• **WHAT NEEDS TO BE DONE**
The answer must consist of the records below, repeated exactly.

• **DATA PROVIDED**
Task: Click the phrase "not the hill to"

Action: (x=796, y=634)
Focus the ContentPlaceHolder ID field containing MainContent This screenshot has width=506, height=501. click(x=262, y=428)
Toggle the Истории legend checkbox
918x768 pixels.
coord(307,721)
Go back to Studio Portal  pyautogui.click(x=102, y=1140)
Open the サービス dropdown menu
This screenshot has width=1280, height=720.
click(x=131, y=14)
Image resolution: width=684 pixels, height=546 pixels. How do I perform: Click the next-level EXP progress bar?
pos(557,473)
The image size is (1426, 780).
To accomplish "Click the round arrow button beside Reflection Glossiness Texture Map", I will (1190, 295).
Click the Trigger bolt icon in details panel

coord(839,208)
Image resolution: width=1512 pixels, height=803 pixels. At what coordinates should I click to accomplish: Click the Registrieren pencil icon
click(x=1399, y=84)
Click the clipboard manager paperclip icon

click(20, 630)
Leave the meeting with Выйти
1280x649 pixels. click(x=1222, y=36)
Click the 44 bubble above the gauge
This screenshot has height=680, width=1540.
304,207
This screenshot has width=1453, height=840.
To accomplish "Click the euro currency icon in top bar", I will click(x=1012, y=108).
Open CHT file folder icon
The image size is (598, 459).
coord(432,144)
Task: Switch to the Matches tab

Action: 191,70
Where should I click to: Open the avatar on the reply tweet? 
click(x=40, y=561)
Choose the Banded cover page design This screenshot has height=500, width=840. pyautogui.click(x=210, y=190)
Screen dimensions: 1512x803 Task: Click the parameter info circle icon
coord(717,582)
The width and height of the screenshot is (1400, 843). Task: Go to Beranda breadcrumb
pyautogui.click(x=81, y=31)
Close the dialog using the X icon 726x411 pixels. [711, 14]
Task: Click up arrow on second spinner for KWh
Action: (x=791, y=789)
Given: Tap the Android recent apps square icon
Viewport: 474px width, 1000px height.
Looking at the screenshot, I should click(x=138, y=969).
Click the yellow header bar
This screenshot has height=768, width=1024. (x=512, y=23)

• **PROBLEM SOLUTION**
Task: Click the phrase "not the hill to"

Action: (x=796, y=634)
Focus the ContentPlaceHolder ID field containing MainContent This screenshot has width=506, height=501. click(x=262, y=428)
Toggle the Истории legend checkbox
918x768 pixels.
coord(307,721)
Go back to Studio Portal  pyautogui.click(x=102, y=1140)
Open the サービス dropdown menu
This screenshot has width=1280, height=720.
click(x=131, y=14)
Image resolution: width=684 pixels, height=546 pixels. How do I perform: Click the next-level EXP progress bar?
pos(557,473)
The image size is (1426, 780).
To accomplish "Click the round arrow button beside Reflection Glossiness Texture Map", I will (1190, 295).
Click the Trigger bolt icon in details panel

coord(839,208)
Image resolution: width=1512 pixels, height=803 pixels. At what coordinates should I click to accomplish: Click the Registrieren pencil icon
click(x=1399, y=84)
Click the clipboard manager paperclip icon

click(20, 630)
Leave the meeting with Выйти
1280x649 pixels. click(x=1222, y=36)
Click the 44 bubble above the gauge
This screenshot has height=680, width=1540.
304,207
This screenshot has width=1453, height=840.
To accomplish "Click the euro currency icon in top bar", I will click(x=1012, y=108).
Open CHT file folder icon
The image size is (598, 459).
coord(432,144)
Task: Switch to the Matches tab

Action: 191,70
Where should I click to: Open the avatar on the reply tweet? 
click(x=40, y=561)
Choose the Banded cover page design This screenshot has height=500, width=840. pyautogui.click(x=210, y=190)
Screen dimensions: 1512x803 Task: Click the parameter info circle icon
coord(717,582)
The width and height of the screenshot is (1400, 843). Task: Go to Beranda breadcrumb
pyautogui.click(x=81, y=31)
Close the dialog using the X icon 726x411 pixels. [711, 14]
Task: Click up arrow on second spinner for KWh
Action: (x=791, y=789)
Given: Tap the Android recent apps square icon
Viewport: 474px width, 1000px height.
Looking at the screenshot, I should click(x=138, y=969).
Click the yellow header bar
This screenshot has height=768, width=1024. (x=512, y=23)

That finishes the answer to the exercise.